Он боком буравит толпу, крича что-то по-еврейски на публику и не переставая время от времени издали улыбаться и делать пригласительные жесты Слезкину. Дризнер, очень довольный тем, что он входит на свадьбу с такой видной особой, как подпрапорщик, почти офицер, тянет Слезкина за рукав и шепчет ему на ухо:
- А у пана есть деньги? Слезкин морщится.
- Разве тут надо платить за вход?
- Ой. пане, - какое же за вход! Но вы знаете... Там вам вина поднесут на подносе... потом музыкантам... и там еще что... Позвольте вам предложить три рубля? Мы потом рассчитаемся. Я нарочно даю вам мелкими. Ну; что поделаешь, если уж такой у нас глупый обычай... Проходите вперед, пане.
IV
Свадебный бал происходил в большом пустом сарае, разделенном перегородкой на две половины. Раньше здесь помещался склад яиц, отправляемых за границу. Вдоль стен, вымазанных синей известкой, стояли скамейки, в передней комнате несколько стульев и стол для музыкантов, в задней десяток столов, составленных в длинный ряд для ужина, - вот и вся обстановка. Земляной пол был плотно утрамбован. По стенам горели лампы. Было очень светло и тепло, и черные стекла окон покрылись испариной.
Дризнер подбежал к музыкантам и что-то шепнул им. Дирижер с флейтой в руках встал, шлепнул ладонью по столу и крикнул: "Ша!" Музыканты изготовились, кося на него глазами. "Ейн, цвей, дрей!" - скомандовал дирижер. И вот, приложив флейту ко рту, он одновременно взмахнул и головой и флейтой. Музыка грянула какую-то первобытную польку.
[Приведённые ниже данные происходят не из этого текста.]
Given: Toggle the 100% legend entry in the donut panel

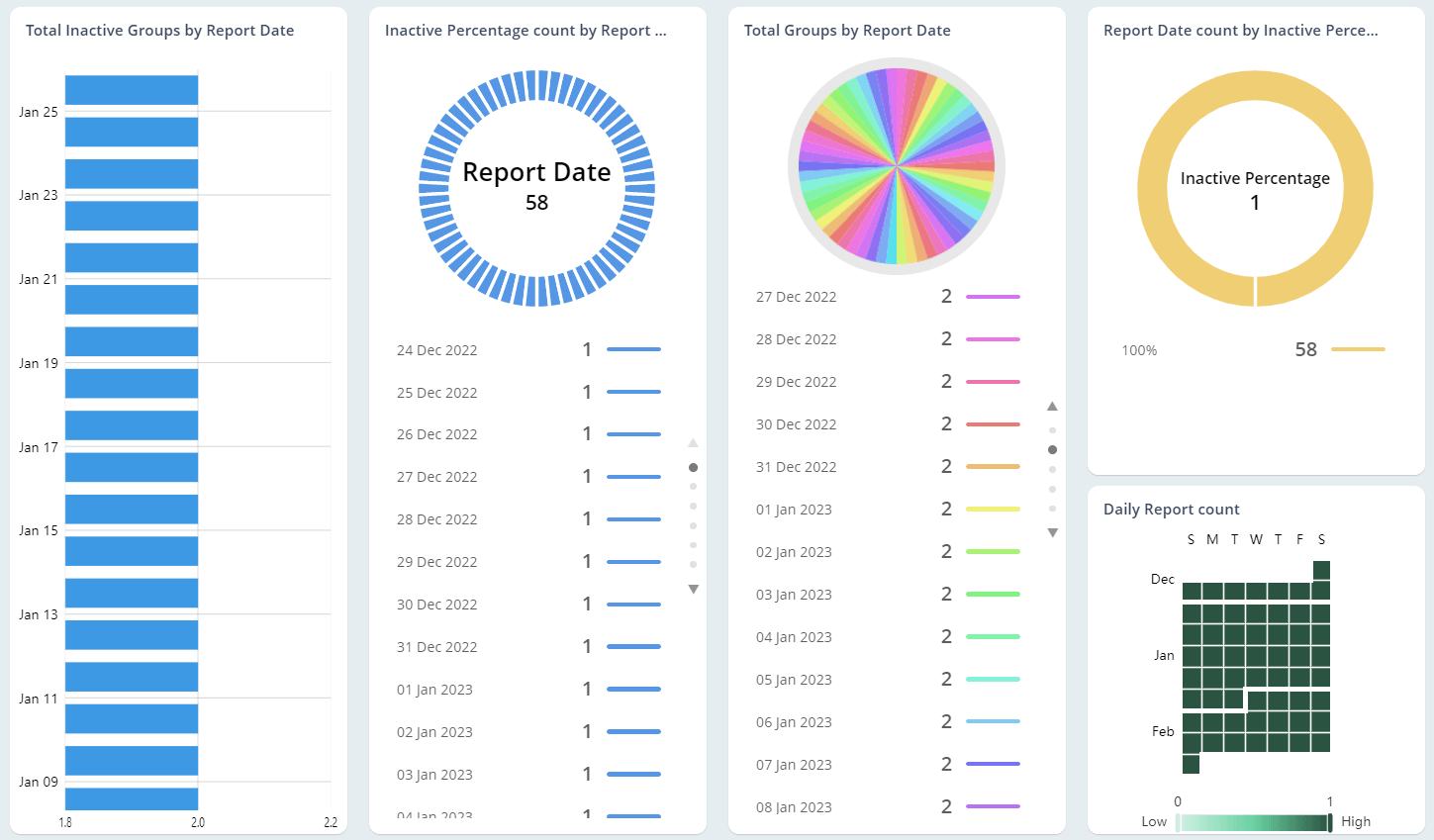Looking at the screenshot, I should pyautogui.click(x=1139, y=349).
Но, проиграв восемь тактов, музыканты вдруг опустили свои инструменты, и все хором запели тот же мотив в унисон, козлиными фальшивыми голосами, как умеют петь одни только музыканты:
Пан Слезкин, добрый пан,
Добрый пан, добрый пан,
Музыкантам гроши дал.
Гроши дал, гроши дал...
- Ну, вы им дайте что-нибудь, пане, - шепнул Дризнер, хитро и просительно прищуривая глаз.
- Сколько же? - спросил угрюмо Слезкин.
- Пятьдесят... ну, тридцать копеек... Сколько уж сами захочете.
Подпрапорщик великодушно швырнул на стол три серебряные монеты по гривеннику.